「奈々実ちゃん、ごめんな。入社前から自分を売り込むっていうのが彼の得意でね」

みかねて大崎さんが口を挟んできた。

「あ、はい……」

わたしは精一杯の返しをしたのだが、それでも二階堂星彦さんの興味は募ったようで、さらに目を輝かせ視線を強く送っている。

「で、星野さん、また来るんですか?」

わたしに問いかけてきたけれど、わたしが何も答えないので、

「めったにこないけど、総務関係でなにかあったときはおつかいで来てくれることもあるけど」

と、大崎さんがフォローを入れた。

「それじゃ、期待して楽しみに待ってますよ、星野さん」

「二階堂、奈々実ちゃん、困ってるだろ。もうそのへんにしとけ。戻って」

「はい。失礼します」

二階堂星彦さんは軽くお辞儀をしてから、ちらりとわたしの顔をまたのぞくと、ニヤリと笑いながら自分の席へと戻っていった。

「あんなに失礼なやつだとは思わなかったよ。奈々実ちゃん、二階堂、紹介してごめんね」

大崎さんは苦笑いしながら謝ってくれた。

「い、いいえ。

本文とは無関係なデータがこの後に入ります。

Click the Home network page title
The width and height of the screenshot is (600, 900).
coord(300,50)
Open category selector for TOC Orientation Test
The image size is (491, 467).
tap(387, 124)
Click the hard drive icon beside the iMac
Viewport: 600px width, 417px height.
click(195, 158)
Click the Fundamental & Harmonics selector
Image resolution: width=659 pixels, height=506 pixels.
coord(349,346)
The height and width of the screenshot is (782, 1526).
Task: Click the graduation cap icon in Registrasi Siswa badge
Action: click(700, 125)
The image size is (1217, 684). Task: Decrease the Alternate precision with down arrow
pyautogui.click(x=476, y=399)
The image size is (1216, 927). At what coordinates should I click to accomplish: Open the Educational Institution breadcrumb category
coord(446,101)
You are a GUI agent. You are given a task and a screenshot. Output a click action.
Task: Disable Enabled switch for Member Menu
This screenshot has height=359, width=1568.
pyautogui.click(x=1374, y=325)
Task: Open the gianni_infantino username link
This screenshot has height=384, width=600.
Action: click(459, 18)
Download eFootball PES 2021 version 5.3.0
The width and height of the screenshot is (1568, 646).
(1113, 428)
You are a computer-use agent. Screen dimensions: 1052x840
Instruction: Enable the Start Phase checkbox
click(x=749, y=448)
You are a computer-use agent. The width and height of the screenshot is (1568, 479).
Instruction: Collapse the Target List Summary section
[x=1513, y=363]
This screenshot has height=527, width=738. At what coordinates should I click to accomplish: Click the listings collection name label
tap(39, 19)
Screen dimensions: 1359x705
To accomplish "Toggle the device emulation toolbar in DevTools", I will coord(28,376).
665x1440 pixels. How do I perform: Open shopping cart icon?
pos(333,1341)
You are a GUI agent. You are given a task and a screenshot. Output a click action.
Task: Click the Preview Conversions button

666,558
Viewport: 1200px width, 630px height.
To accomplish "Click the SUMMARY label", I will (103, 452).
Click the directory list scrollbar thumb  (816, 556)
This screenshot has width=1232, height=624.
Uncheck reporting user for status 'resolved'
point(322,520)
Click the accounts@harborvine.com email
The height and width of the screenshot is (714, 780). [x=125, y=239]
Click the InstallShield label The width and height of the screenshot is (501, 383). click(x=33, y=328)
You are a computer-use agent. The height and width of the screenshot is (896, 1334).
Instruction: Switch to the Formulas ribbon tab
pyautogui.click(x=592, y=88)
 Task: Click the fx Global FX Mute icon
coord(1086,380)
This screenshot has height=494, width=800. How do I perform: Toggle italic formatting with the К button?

あの、これ新しいマニュアルです」

大崎さんに持ってきた新しいマニュアルを渡す。

「本来の目的はこれなのに、遊んじゃって申し訳ない。総務の仕事もあるのに。あとはこっちでみさせてもらって判断をするからね。総務のみんなによろしく。今年も本当にお疲れ様」

できたてのマニュアルに目を通しながら大崎さんは納得した表情を浮かべていた。

それよりも気になったのは、隣に座る桐島課長がずっと黙っていたことだった。